## INPUT FOR THIS TASK
--- START ---
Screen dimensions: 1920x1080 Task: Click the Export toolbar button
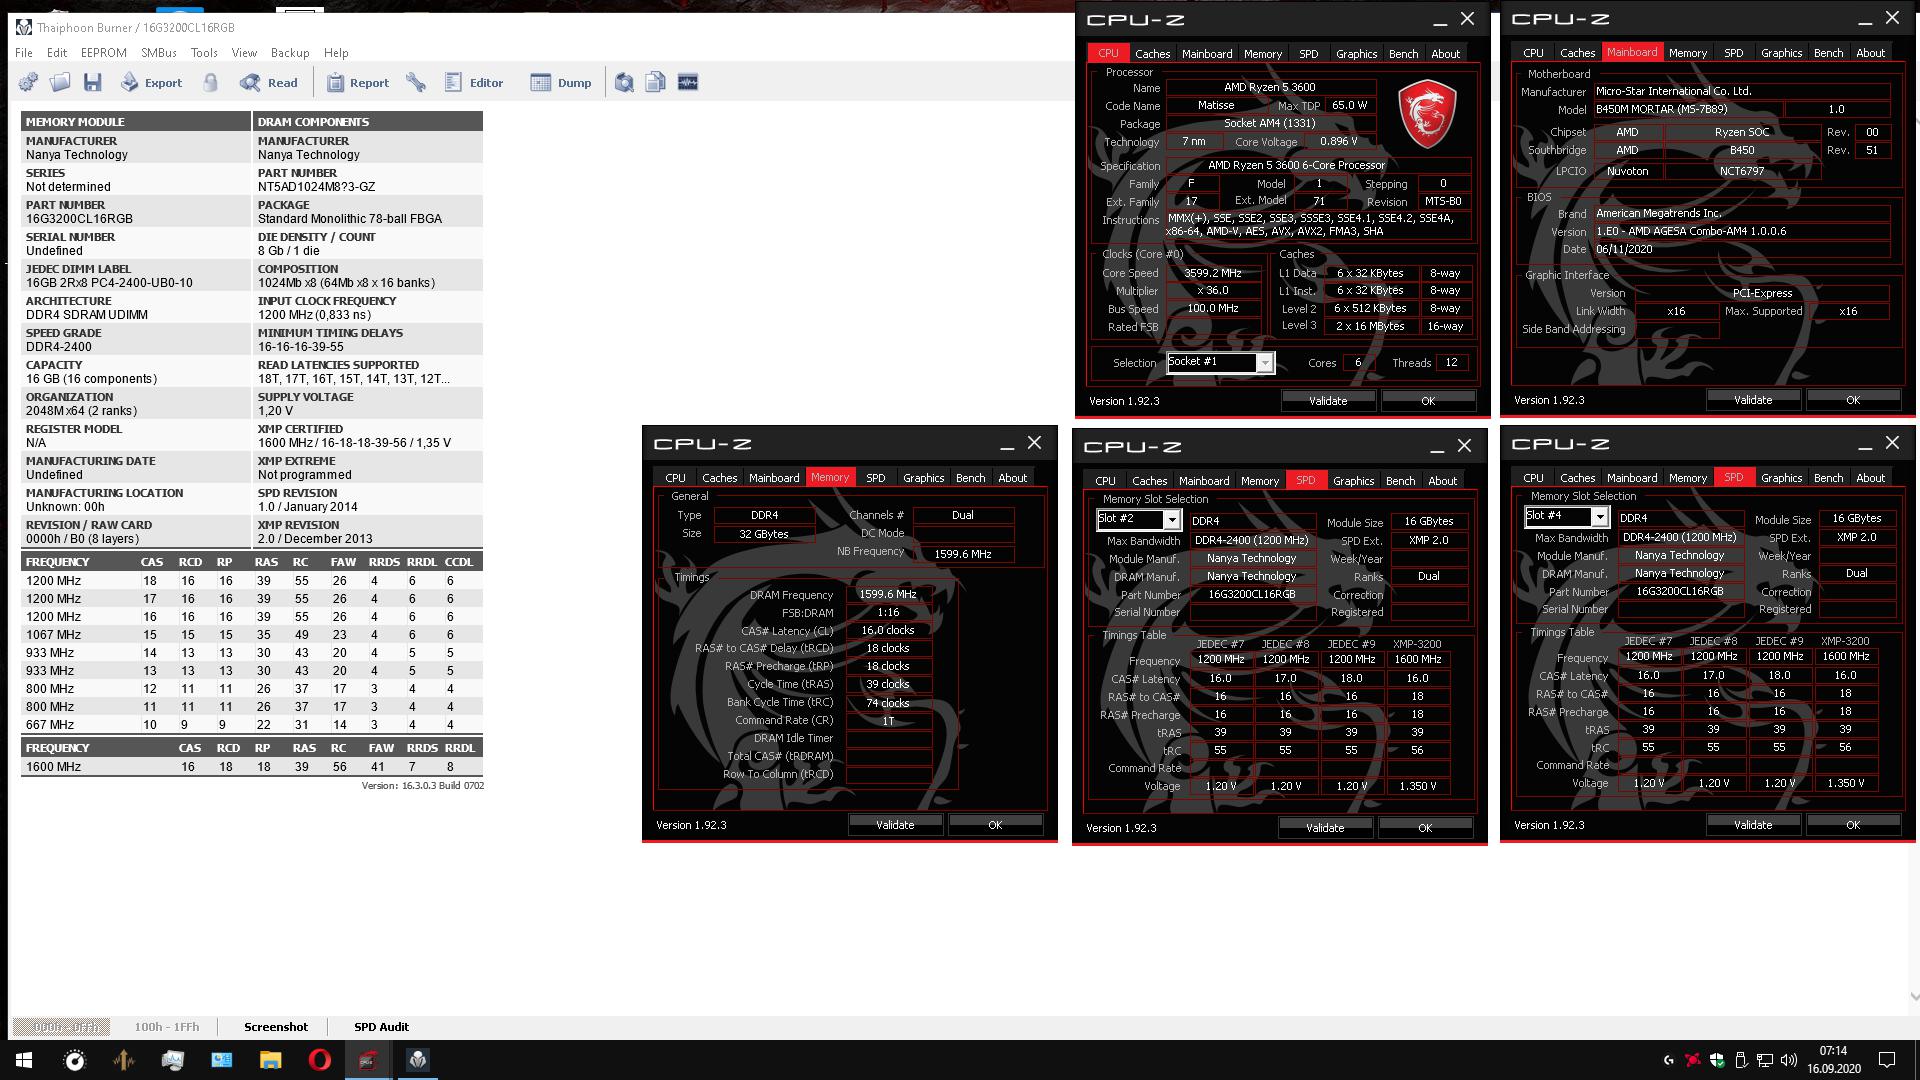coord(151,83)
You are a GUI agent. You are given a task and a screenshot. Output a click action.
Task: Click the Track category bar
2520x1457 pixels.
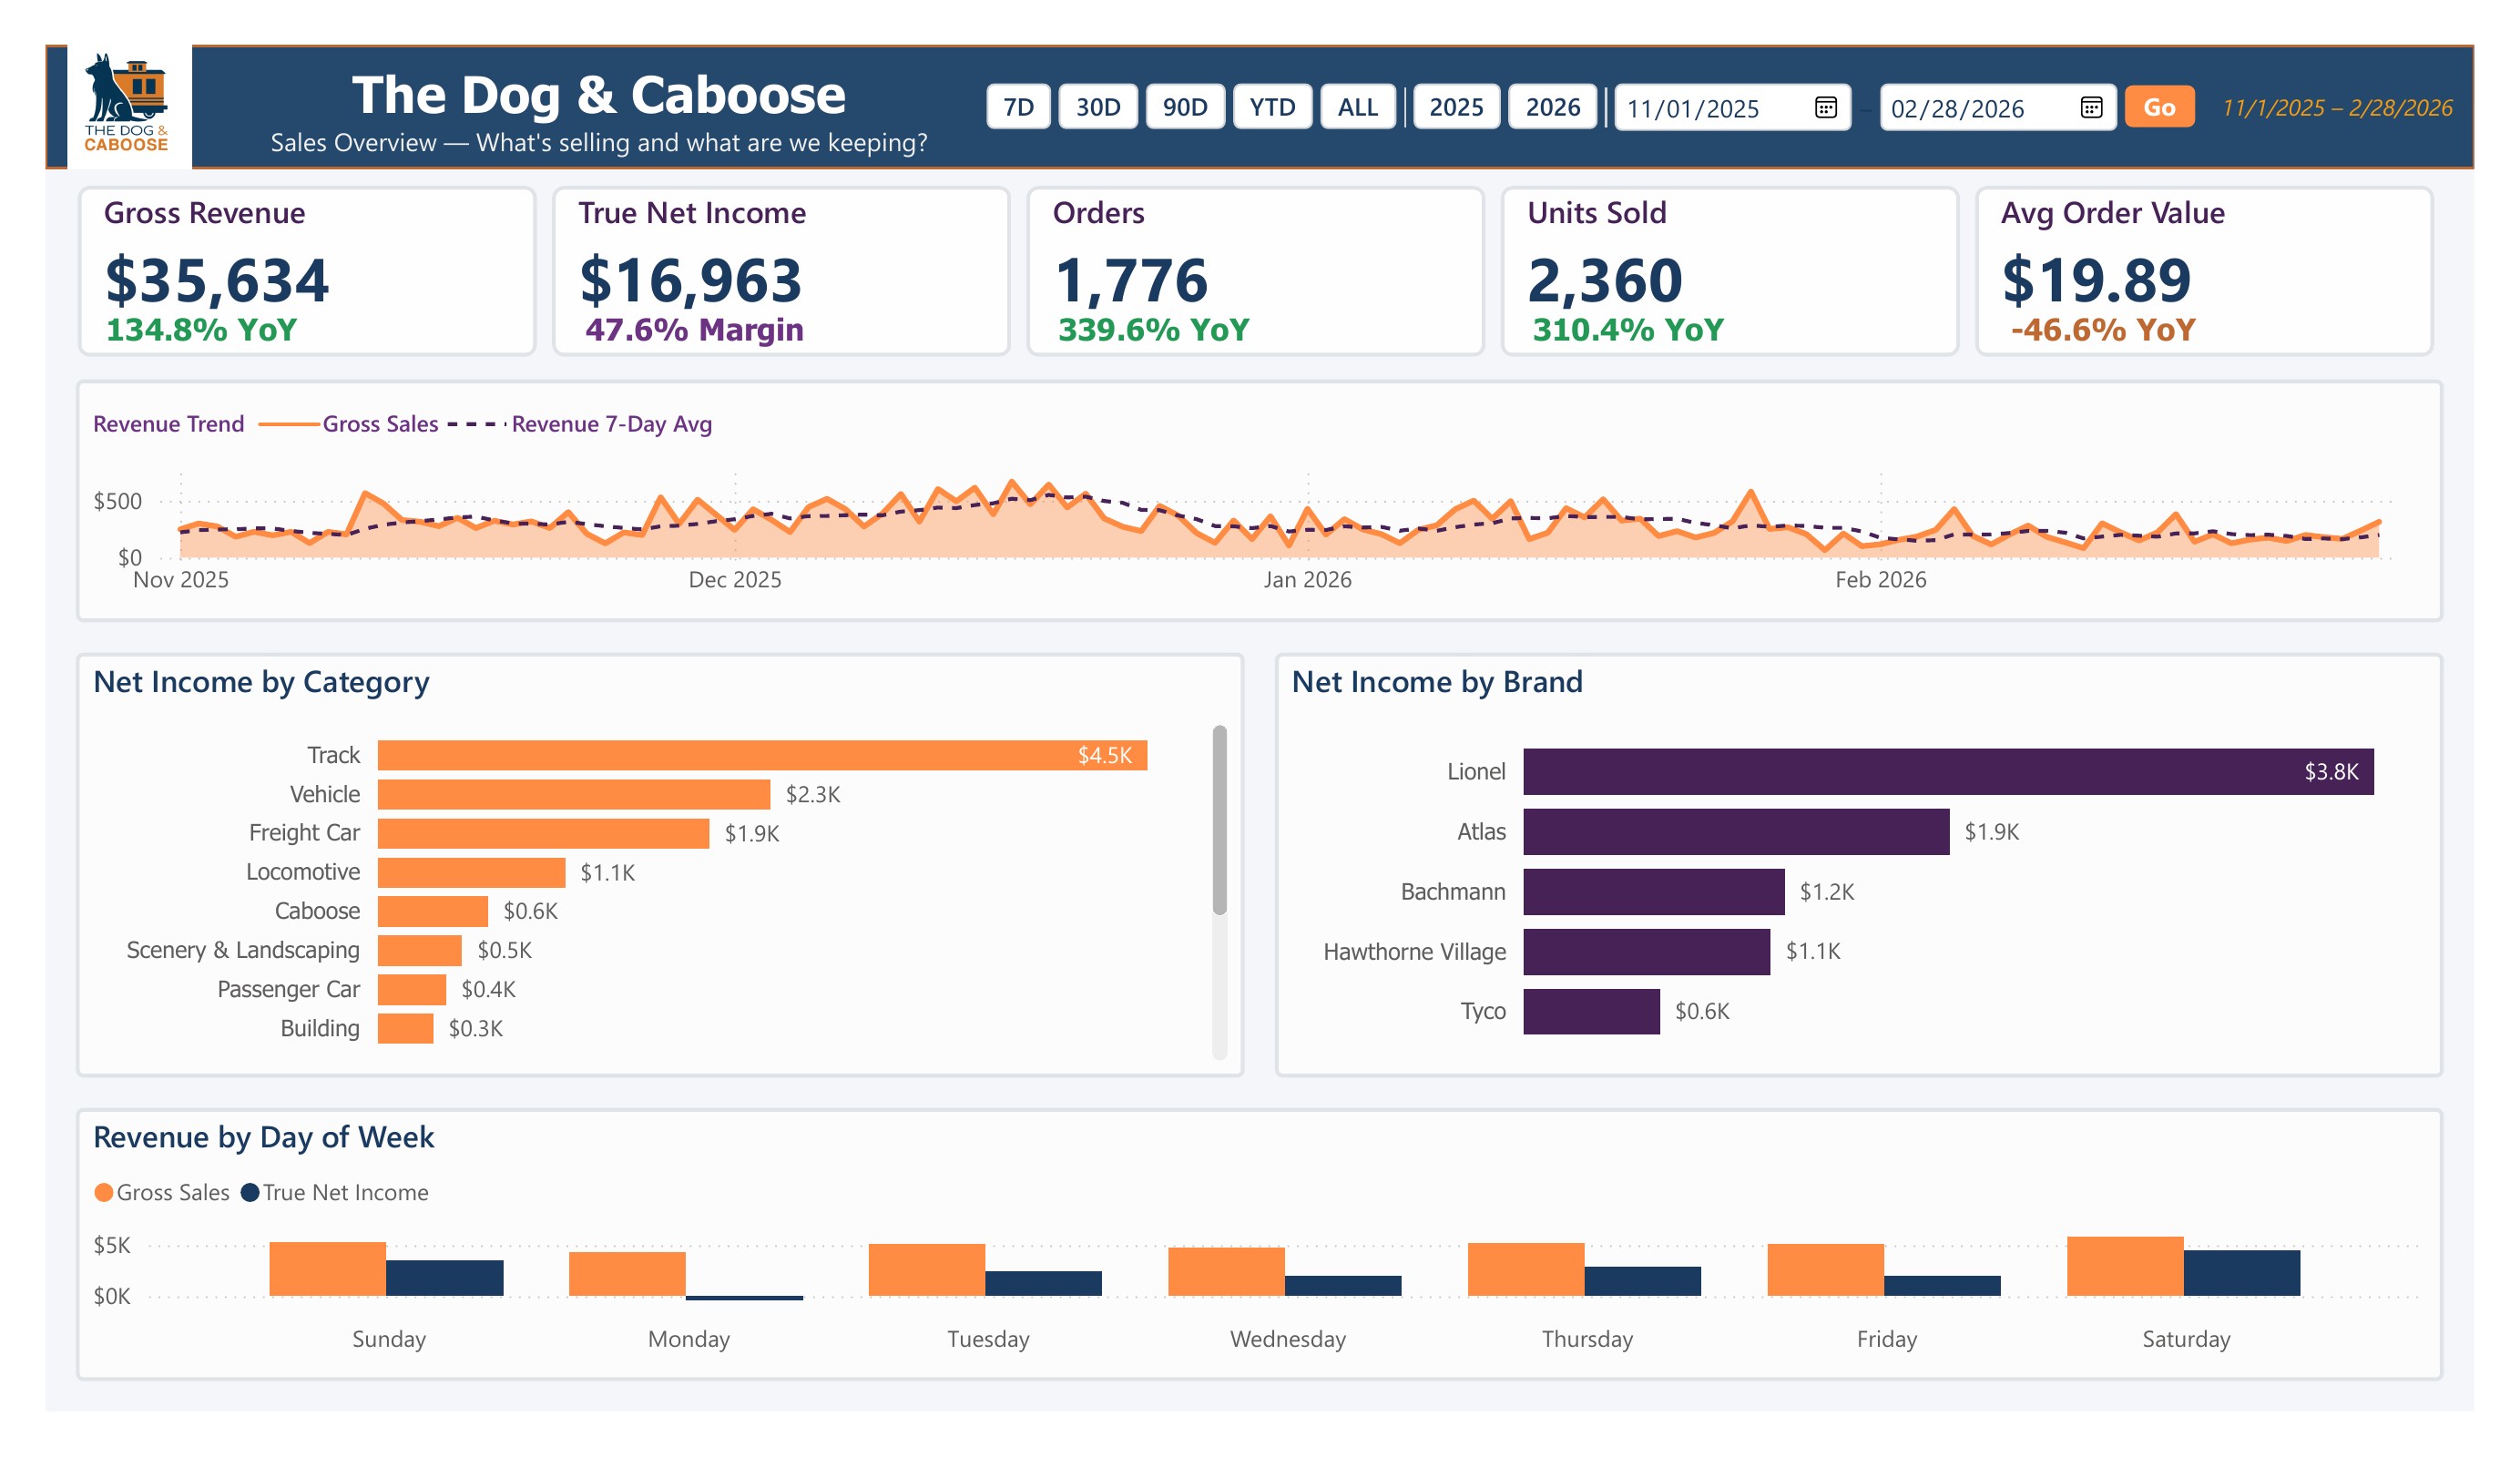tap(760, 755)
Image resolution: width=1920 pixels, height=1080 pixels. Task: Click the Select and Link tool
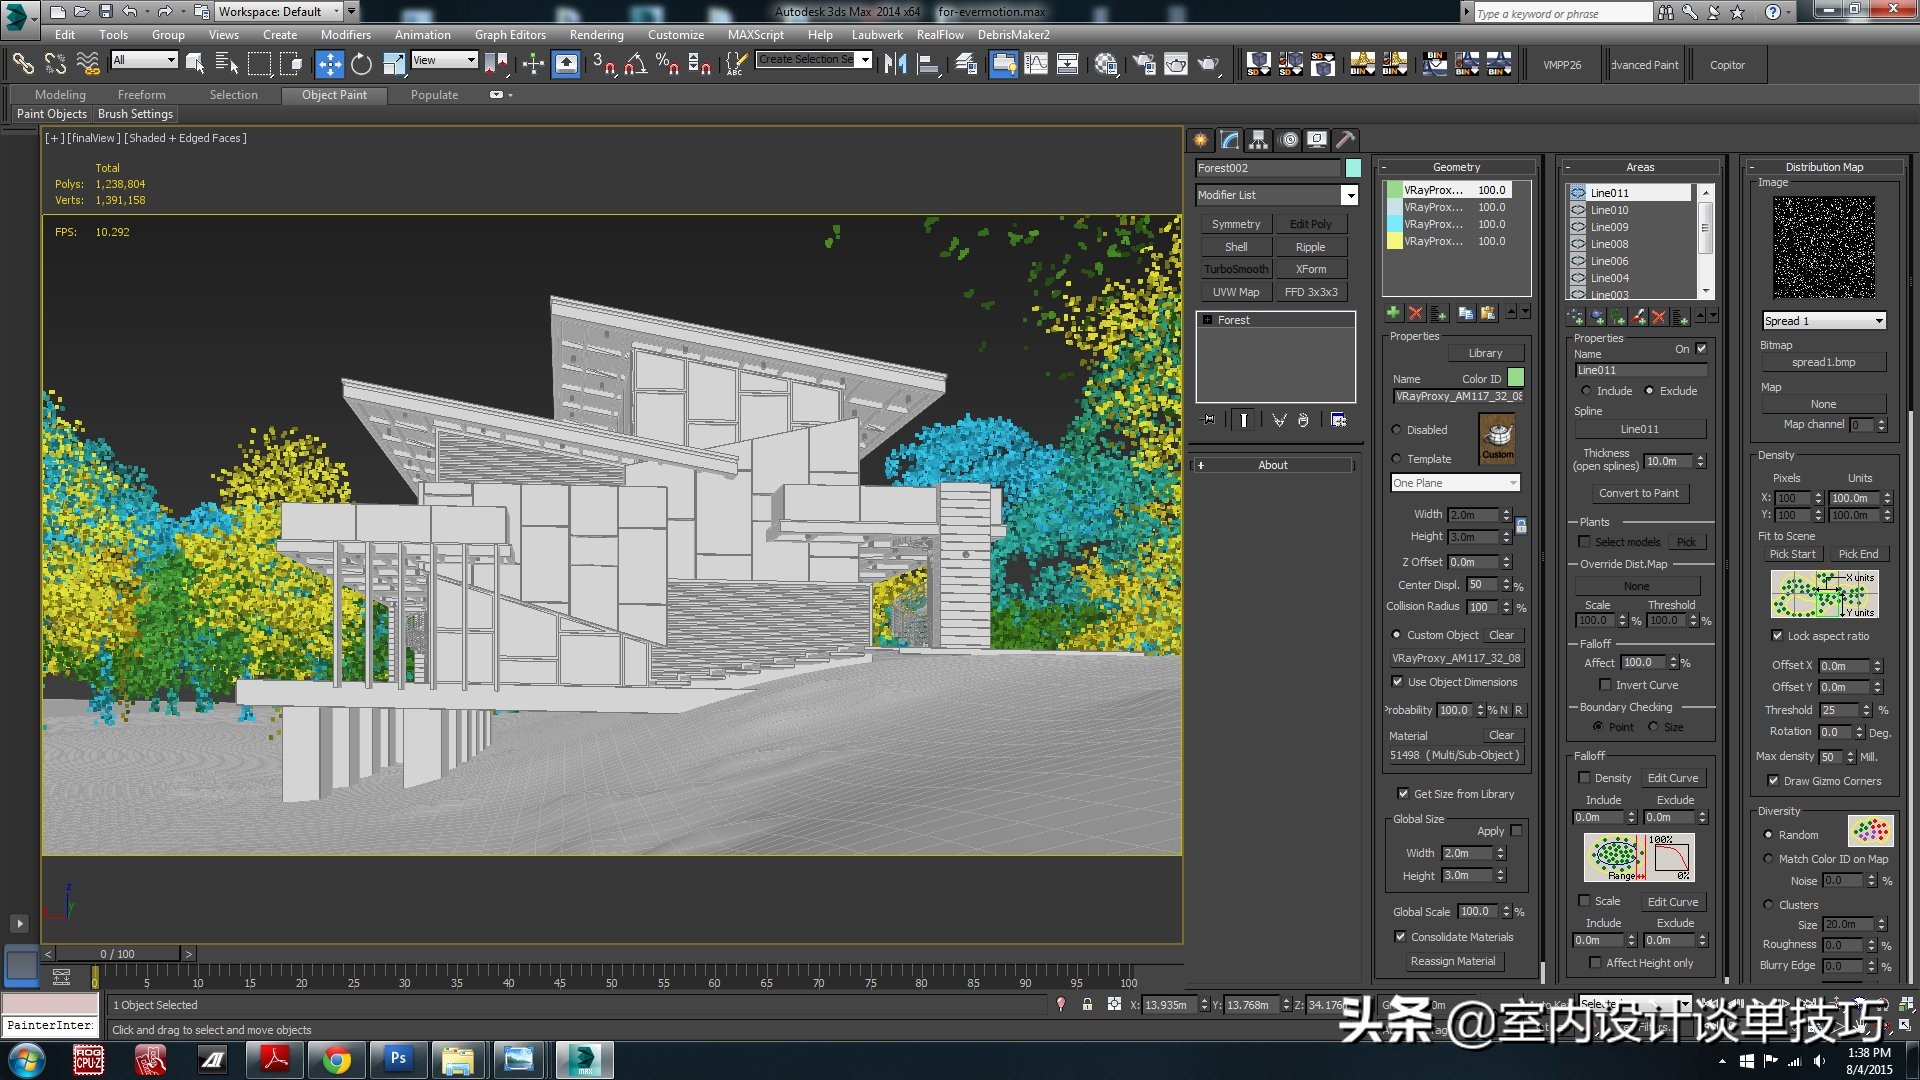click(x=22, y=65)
--- END ---
## ABOUT THIS EXERCISE
The entries above are to be repeated in full, except for their pictures.

## RESPONSE BELOW
Screen dimensions: 1920x1080 Task: Click the Export toolbar button
coord(151,83)
You are a GUI agent. You are given a task and a screenshot. Output a click action.
Task: Click the Track category bar
2520x1457 pixels.
tap(760, 755)
Image resolution: width=1920 pixels, height=1080 pixels. Task: Click the Select and Link tool
click(x=22, y=65)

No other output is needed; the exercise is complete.